« [...] O isso preserva o mistério. Claro que sabemos o que é isso. Só que não é preciso falar nisso. [...]»
Não conseguimos viver sem isso. Isso é indiscutível.
De todas as saudações que conheço, a mais portuguesa tem sempre um isso. «Como é que vai isso?» é sempre mais rico e mais espesso do que apenas «Como é que vai?»
«Como é que vai?», sem isso, refere-se à pessoa inquirida e nada mais. Mas «como é que vai isso?» estende o campo de inquérito a toda a existência. Isso tanto pode ser essa velha carcaça, como essa vida tão atribulada, como uma coisa qualquer na qual não se pode – ou não convém – falar.
O isso preserva o mistério. Claro que sabemos o que é isso. Só que não é preciso falar nisso.
As saudações são quase sempre perguntas falsas ou insinceras. Pergunto «passou bem?» ou «como tem passado?» ou «está bom?» mas ai do chato que se atrever a responder. Antes de começar o desfile de pormenores, já o outro está a dobrar a esquina.

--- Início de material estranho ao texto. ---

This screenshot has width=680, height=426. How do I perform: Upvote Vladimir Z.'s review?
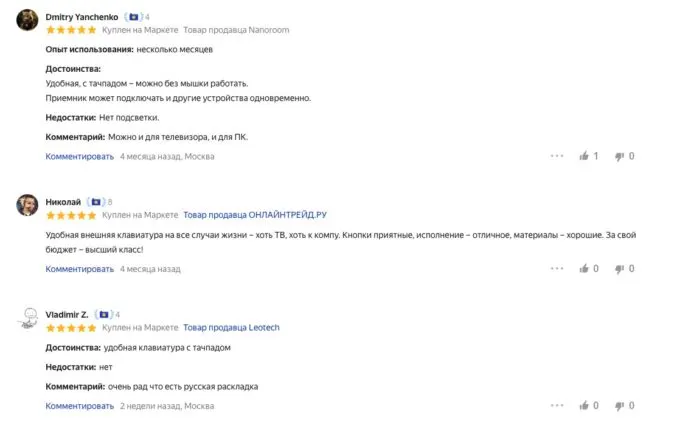pos(584,406)
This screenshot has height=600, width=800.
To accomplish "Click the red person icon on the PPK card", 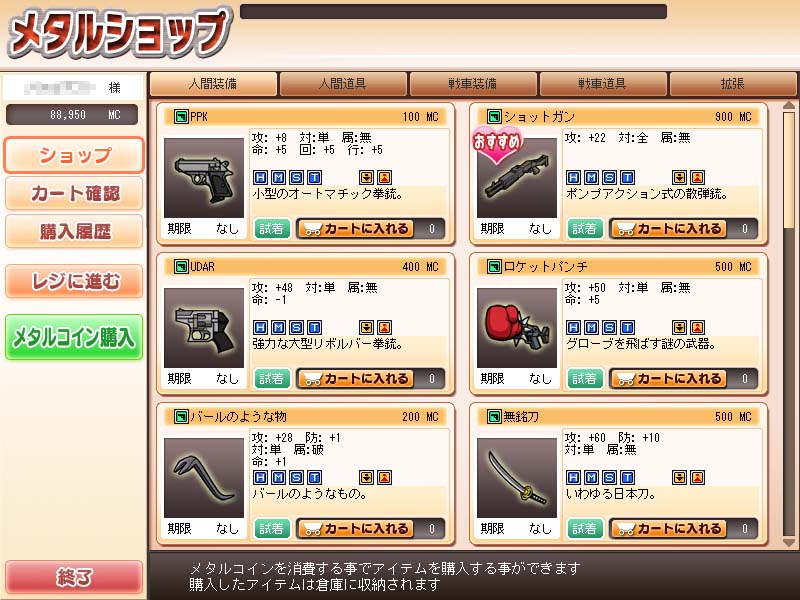I will pyautogui.click(x=384, y=178).
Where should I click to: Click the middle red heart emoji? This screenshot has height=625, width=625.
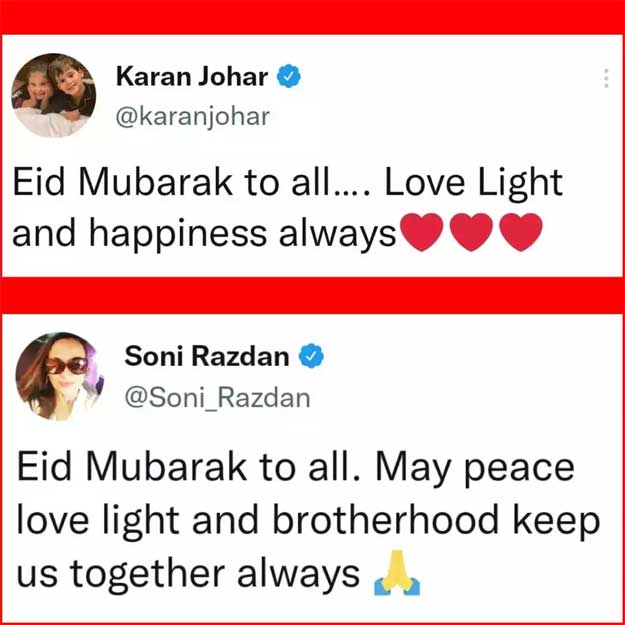[472, 232]
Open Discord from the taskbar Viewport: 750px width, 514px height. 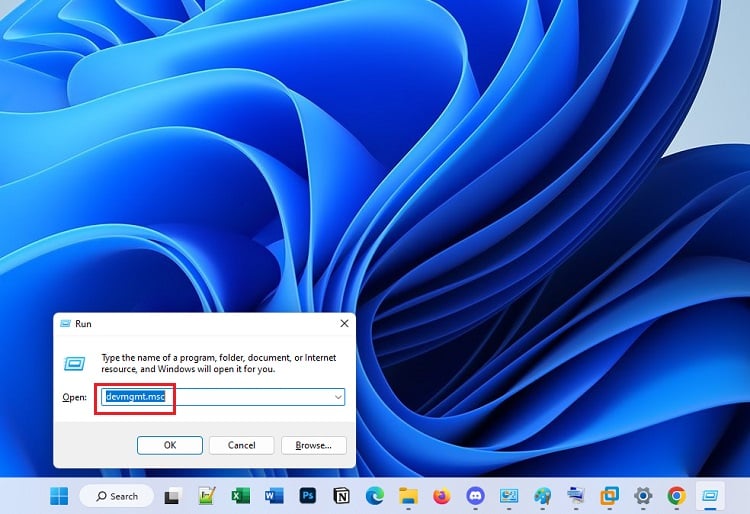point(475,496)
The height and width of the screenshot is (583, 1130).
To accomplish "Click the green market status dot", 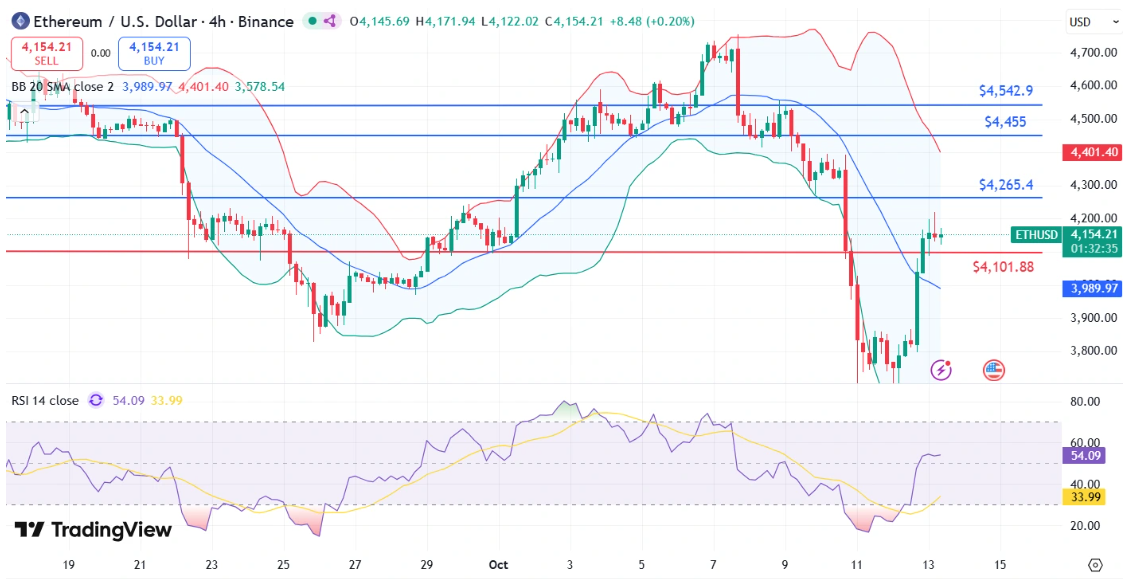I will pos(313,21).
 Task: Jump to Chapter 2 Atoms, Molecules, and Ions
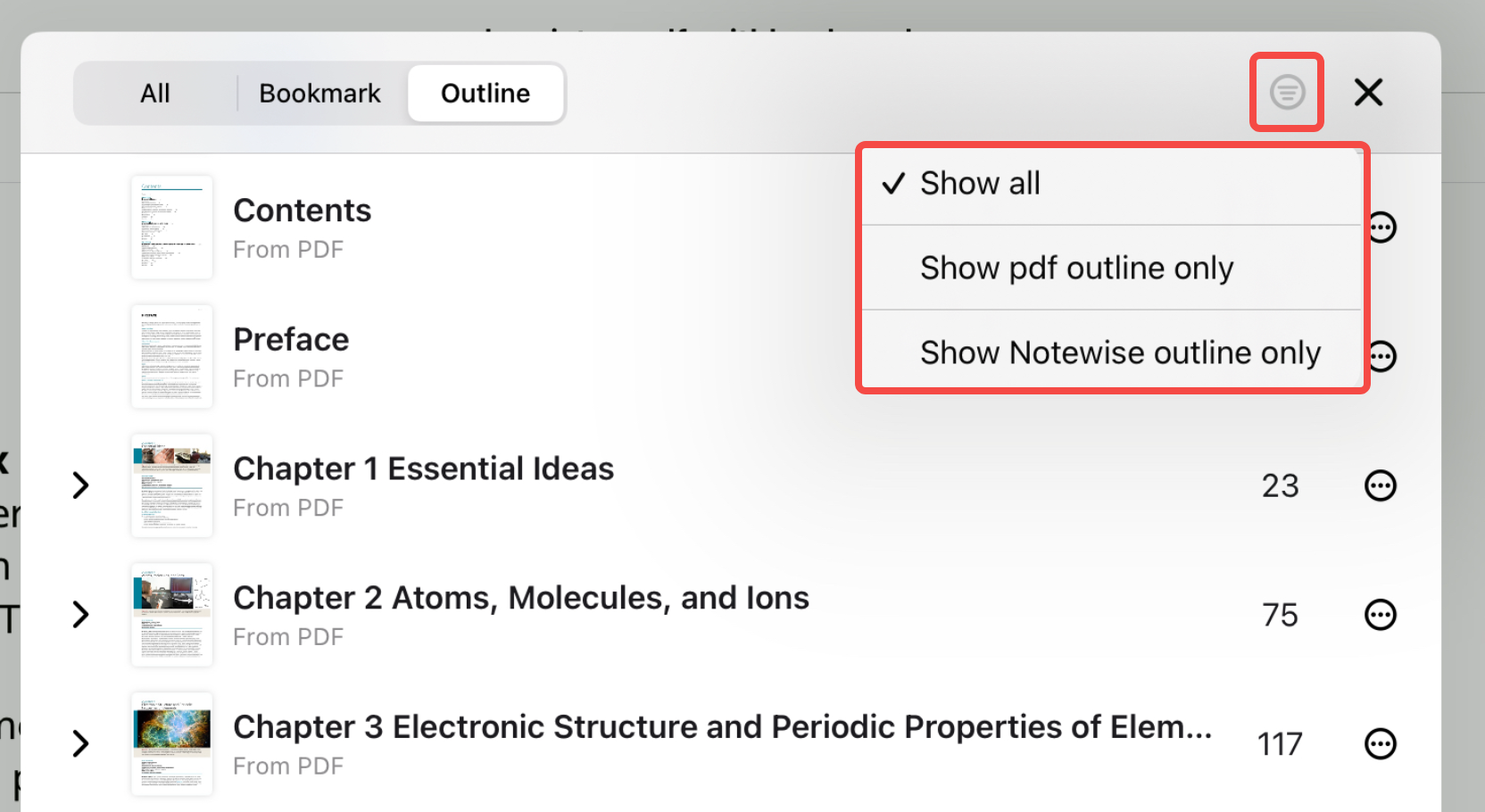click(x=521, y=598)
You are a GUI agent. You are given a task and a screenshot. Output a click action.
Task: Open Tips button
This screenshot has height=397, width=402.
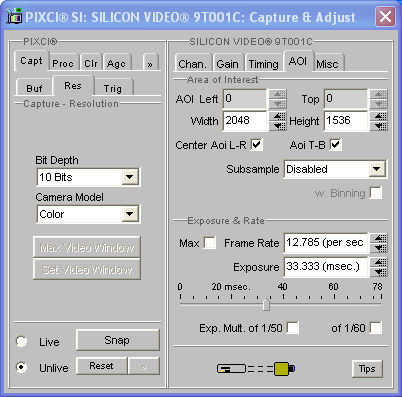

O isso faz o favor de invocar aquilo que nos é comum – o fardo da vida, o ter de acordar, a implacável necessidade de nos deslocarmos, a toda a hora, de um lado para outro – e isso é generoso, é colegial, insere-nos numa comunidade eterna de esforços inglórios e comezinhas recompensas.
Para mim, a versão mais portuguesa vai além da interrogativa e introduz corajosamente – solidariamente! – a negativa.
A forma perfeita é: «Isso vai ou não vai?»
Pega-se assim de caras a elevadíssima probabilidade de estar tudo a correr mal, mais a nota de humor cínico que fica sempre bem.
Até se pode responder «Isso agora...» porque, por trás do fingimento de recato, rosna obrigatoriamente a raposa da desconfiança. Que é como quem diz «ao que tu andas, sei eu...»
Só em Portugal é que «sabes muito...» é um insulto. «Lá isso...»
Isto pode muito bem ter remédio. Mas o isso é que não tem. Ao menos isso, não é?
Crónica do autor, in jornal Público do dia 29 de janeiro de 2022, escrita segundo a norma ortográfica de 1945.